What to work on> Word for word, set down every line of the entries below from the line with "For every named target in this 1041×2576" to the line with "Rólunk (536, 29)", including both, and no other line.

Material supplied>

--- --- ---

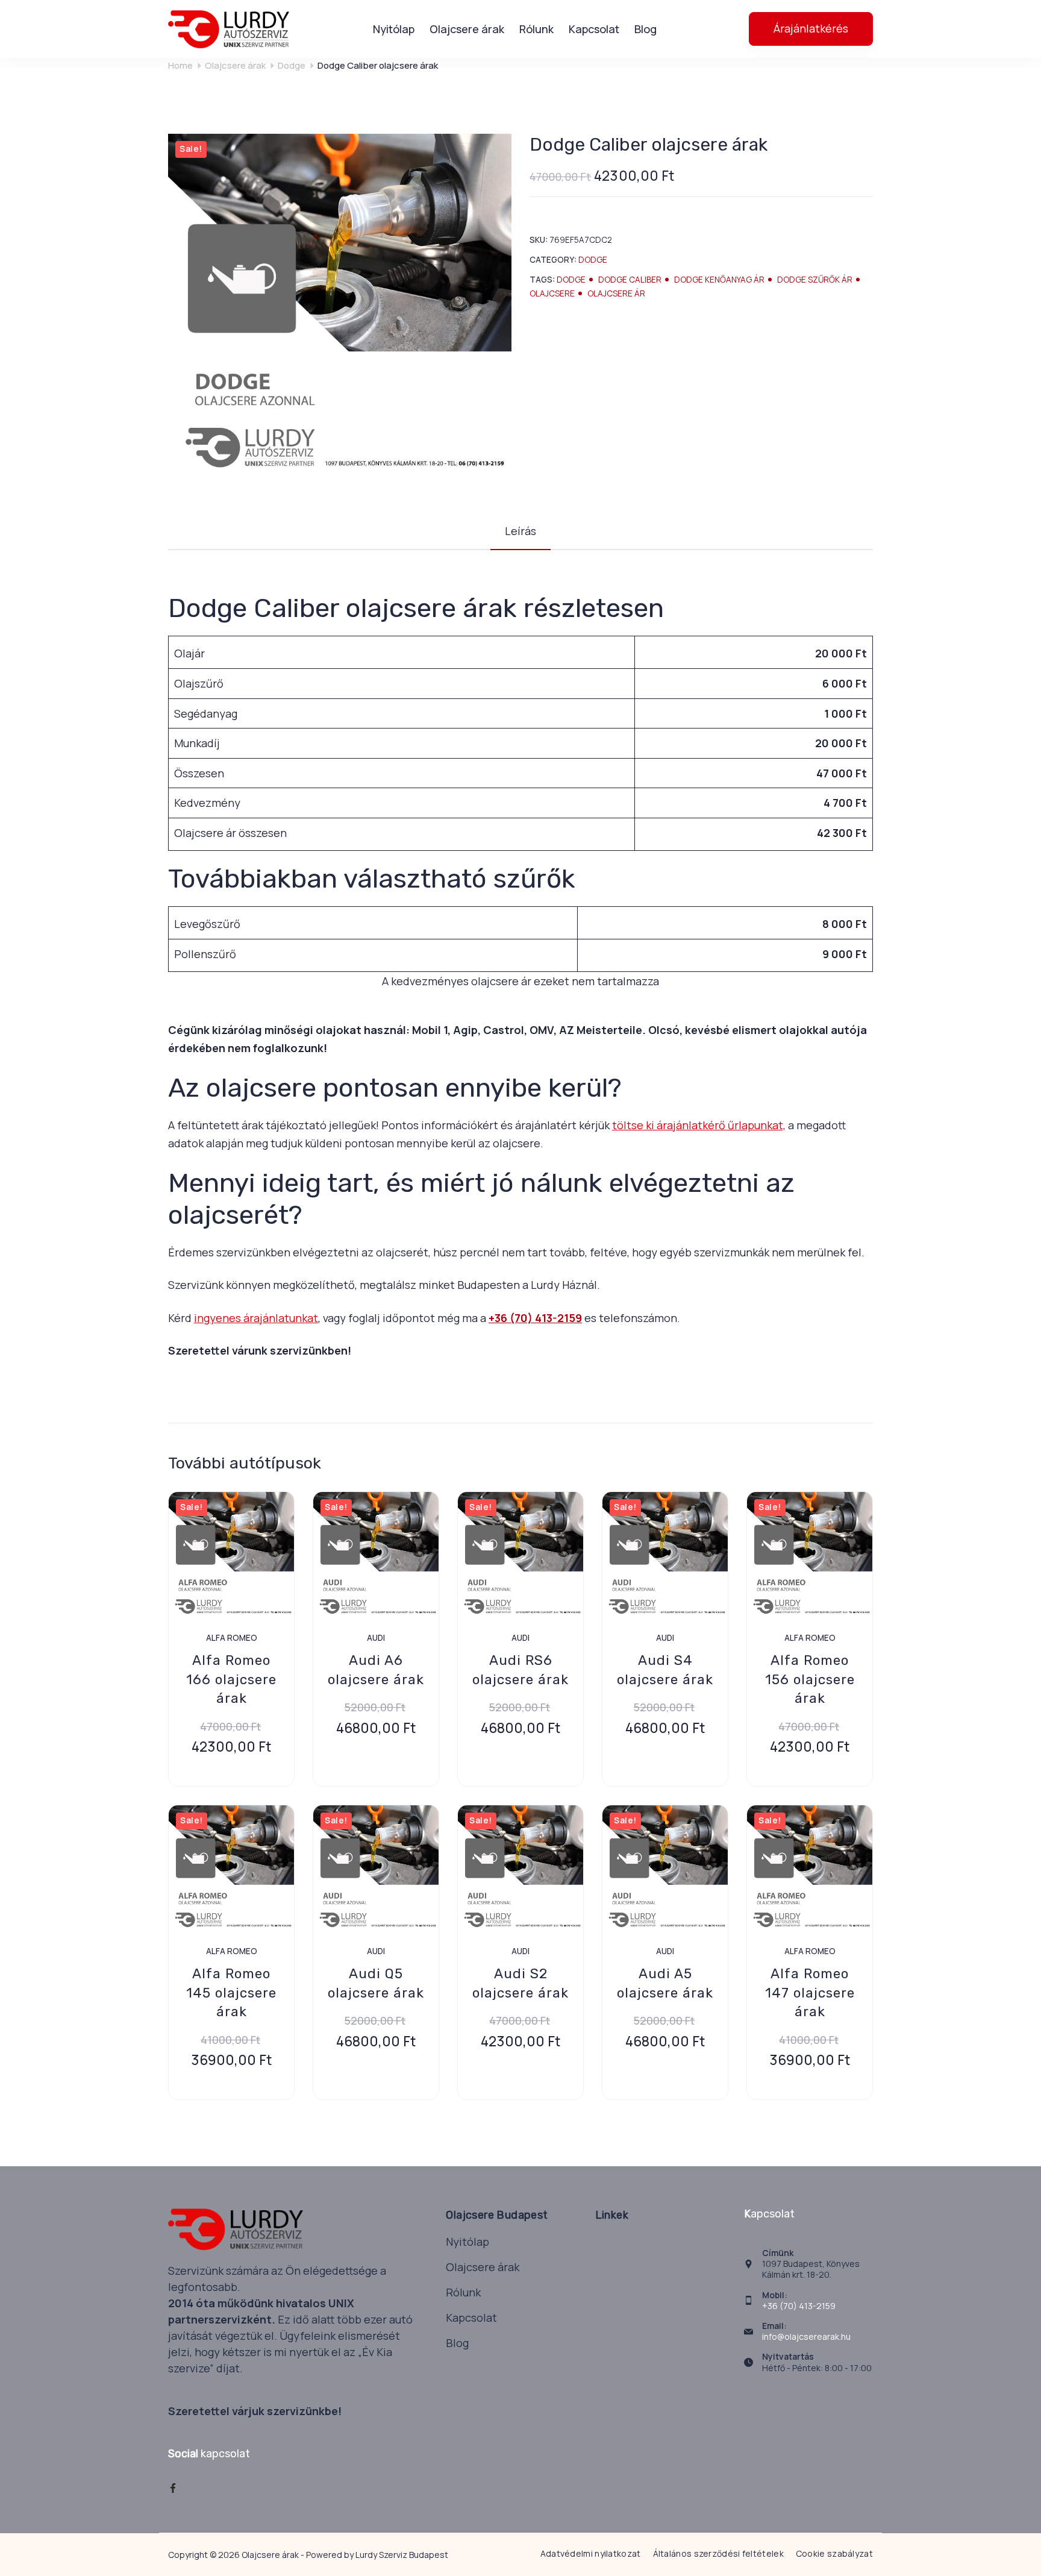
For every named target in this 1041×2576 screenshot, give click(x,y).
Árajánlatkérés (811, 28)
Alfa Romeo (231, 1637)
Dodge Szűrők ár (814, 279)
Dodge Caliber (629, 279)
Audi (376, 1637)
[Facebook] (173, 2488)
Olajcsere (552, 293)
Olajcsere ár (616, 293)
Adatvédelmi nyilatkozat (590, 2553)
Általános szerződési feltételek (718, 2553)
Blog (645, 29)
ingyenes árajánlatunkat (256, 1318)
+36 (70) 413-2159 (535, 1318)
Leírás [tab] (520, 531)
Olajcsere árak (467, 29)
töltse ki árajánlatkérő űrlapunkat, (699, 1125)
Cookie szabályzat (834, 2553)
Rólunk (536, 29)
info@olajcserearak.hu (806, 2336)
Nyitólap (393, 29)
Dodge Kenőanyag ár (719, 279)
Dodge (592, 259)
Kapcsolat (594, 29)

--- --- ---

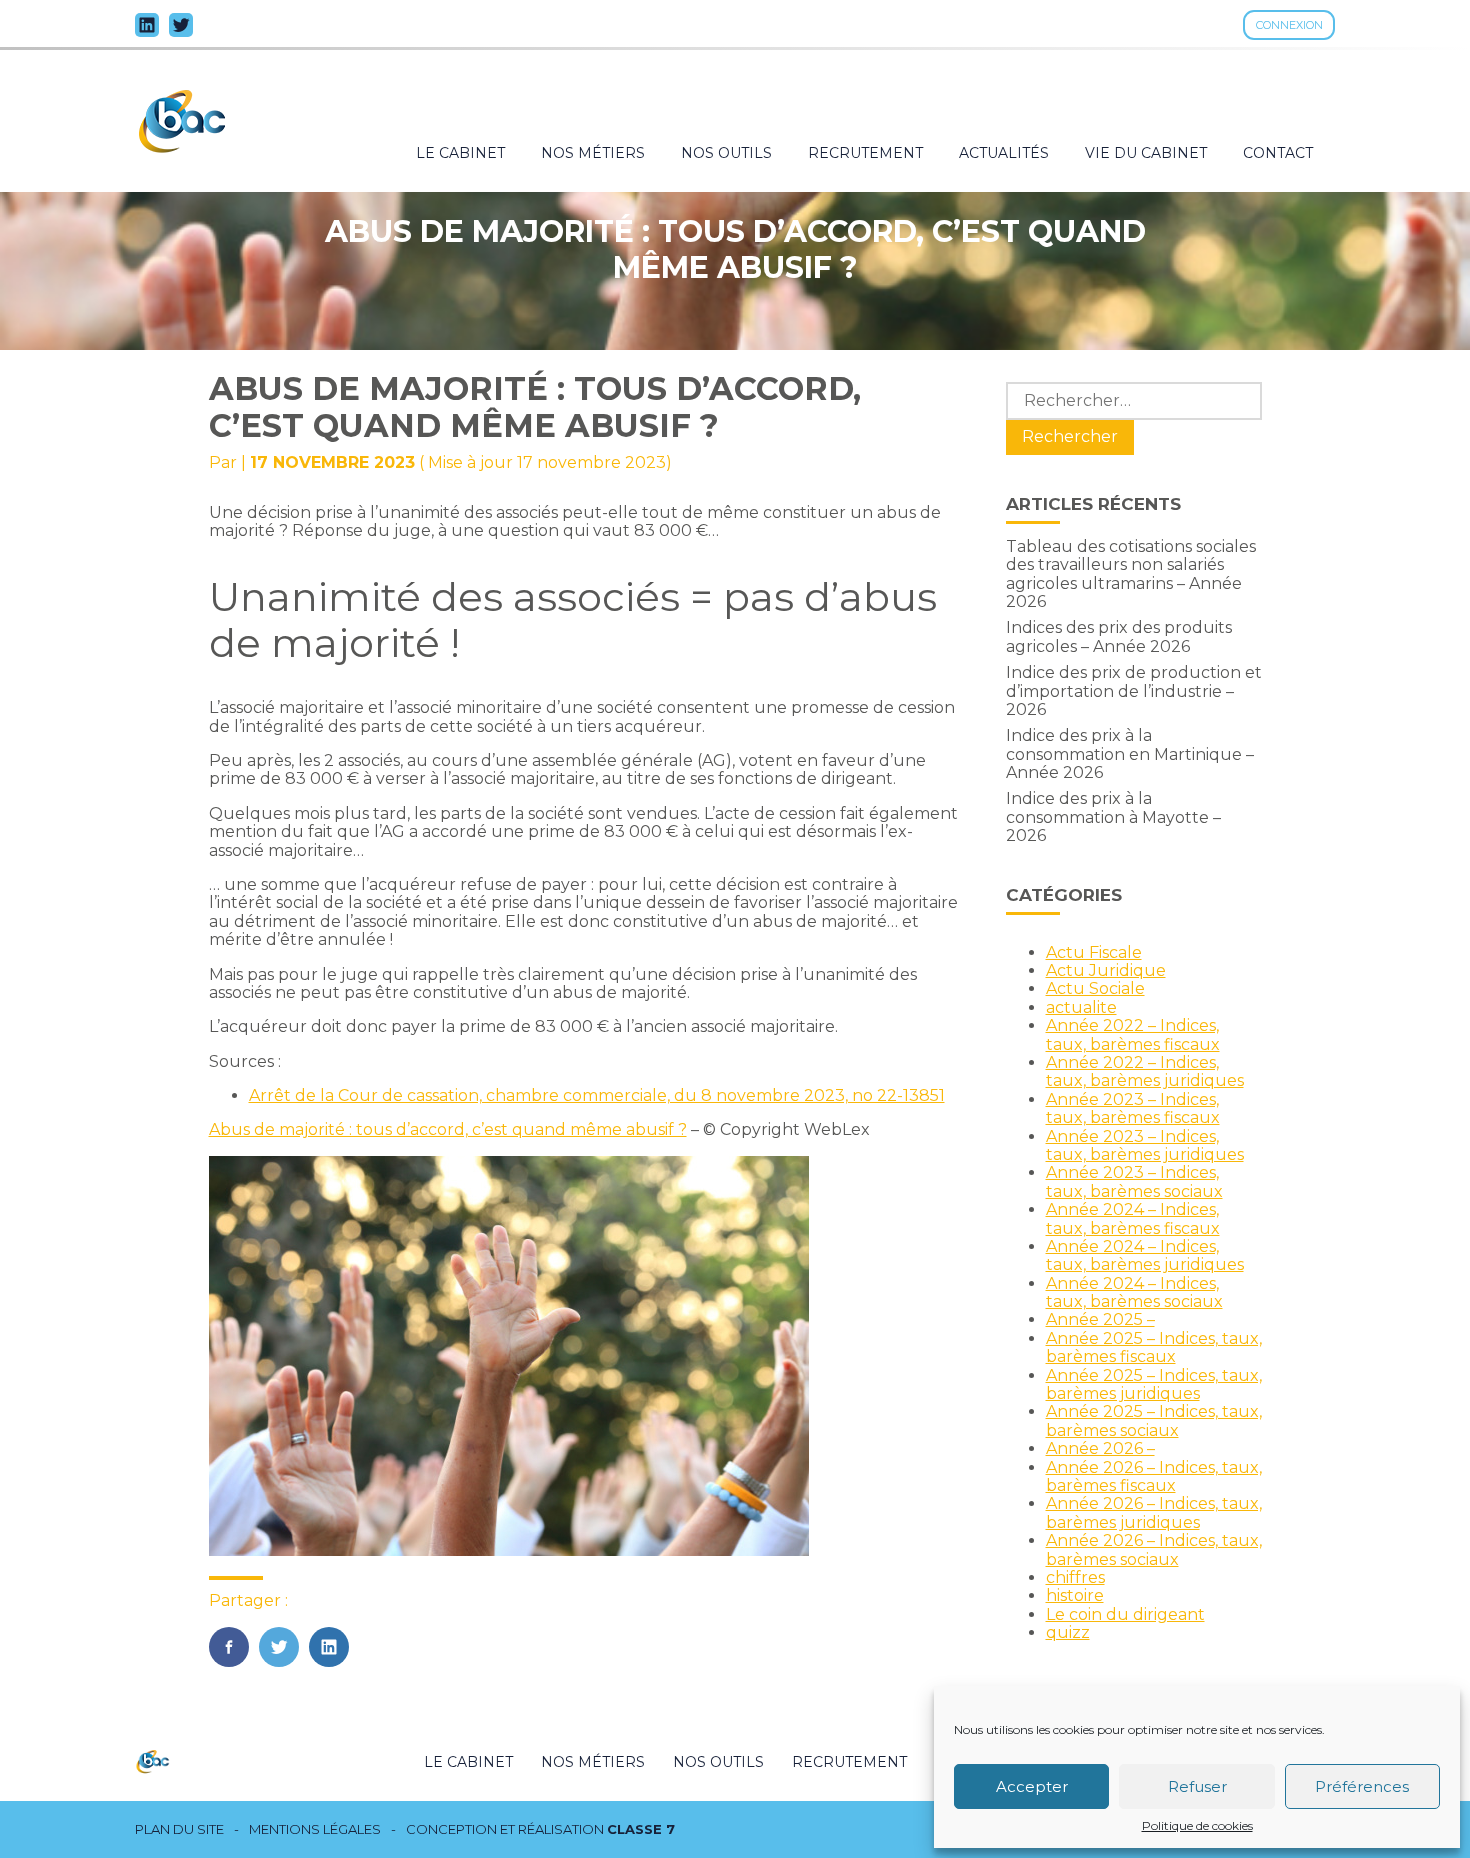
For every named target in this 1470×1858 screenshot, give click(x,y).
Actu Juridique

--- --- ---

Answer to the exercise>
For every named target in this 1041×2576 screenshot, give click(x,y).
Árajánlatkérés (811, 28)
Alfa Romeo (231, 1637)
Dodge Szűrők ár (814, 279)
Dodge Caliber (629, 279)
Audi (376, 1637)
[Facebook] (173, 2488)
Olajcsere (552, 293)
Olajcsere ár (616, 293)
Adatvédelmi nyilatkozat (590, 2553)
Általános szerződési feltételek (718, 2553)
Blog (645, 29)
ingyenes árajánlatunkat (256, 1318)
+36 (70) 413-2159 (535, 1318)
Leírás [tab] (520, 531)
Olajcsere árak (467, 29)
töltse ki árajánlatkérő űrlapunkat, (699, 1125)
Cookie szabályzat (834, 2553)
Rólunk (536, 29)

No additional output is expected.